Ask 100 teachers this question and you will likely get 100 unique responses.
In his book, The Anti-Education Era, James Paul Gee (2013) cautions: “Our world is now so complex, our technology and science so powerful, and our problems so global and interconnected that we have to come to the limits of individual human intelligence and individual expertise” (p. 171). He suggests that students need to be geared toward solving hard problems, rather than memorizing a list of facts. The importance of collaboration and communication in the classroom are key to growing the innovative minds of tomorrow.
According to Mishra and Koehler (2009), the thoughtful integration of technological knowledge, content knowledge and pedagogical knowledge create powerful learning environments. While it is standard for teachers to marry the content to the pedagogy, it is the juxtaposition of these three ideas that has stumped teachers across the country.
Teachers are consistently awarded grants for technology like iPads and laptops, but are rarely trained in integrating technology effectively. The result being the digitizing of traditional practices, and the frustration of technology glitches and failures.

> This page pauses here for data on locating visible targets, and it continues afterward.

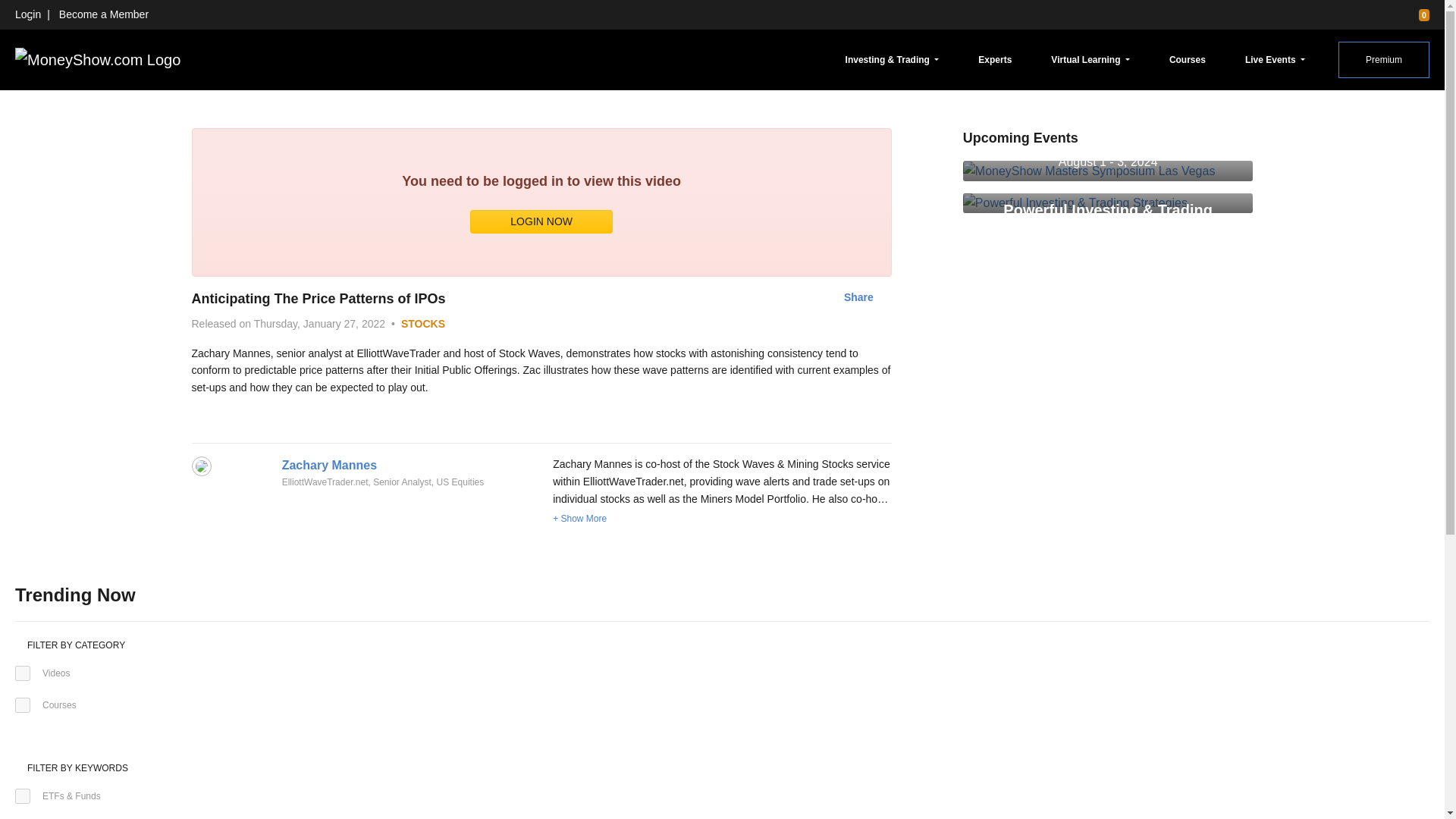
Experts (994, 59)
Premium (1383, 59)
Live Events (1275, 59)
Videos (22, 672)
0 (1416, 14)
Become a Member (103, 14)
Zachary Mannes (329, 464)
Login (27, 14)
Virtual Learning (1090, 59)
Courses (22, 704)
Share (858, 297)
Courses (1187, 59)
LOGIN NOW (541, 221)
STOCKS (423, 323)
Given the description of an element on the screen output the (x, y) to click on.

With my first year of teaching fast approaching, I sought out my future colleagues to gain insight into the tech-usage at my school. More specifically, I surveyed the other math teachers in my building, who teach college-prep, math lab, and honors courses. The school is located in the Metropolitan Detroit area in Michigan, and it services approximately 810 students across three grade levels (6-8).
My goal was to better understand what technology was being used, and I hoped to get the teacher-take on technology integration and professional development needs.
I created a short survey using Survey Monkey, and hoped to gain insight into two essential questions:
- What technologies are currently being used?
- What is the comfort level of my colleagues with respect to technology usage and integration?
I received responses from 6/8 teachers, or 75% of the math department (including myself). While the sample size is small, it gave me valuable information to draw from in my analysis. Additionally, I met with three of the other teachers in my department, who have all been teaching for 10 years, and gathered additional verbal feedback on the questions I was asking.
While this survey isn’t comprehensive of the technology integration building-wide, it paints a picture into the affordances of technology in the math classroom. With the knowledge gained through this process, I believe that directed, deliberate professional development can be created. As Gee points out, we’ve reached the limits of our own expertise. It is time to plug in, utilize the tools we have, and create technologically-sound, engaging learning environments.
Gee, J. (2013). The Anti-Education ERA: Creating Smarter Students Through Digital Learning (First Ed.). New York, NY: Palgrave MacMillan.
Mishra, P. & Koehler. M. J. (2009). Too cool for school? No way! Using the TPACK framework: You can have your hot tools and teach with them, too. Learning & Leading with Technology, 36(7), 14-18.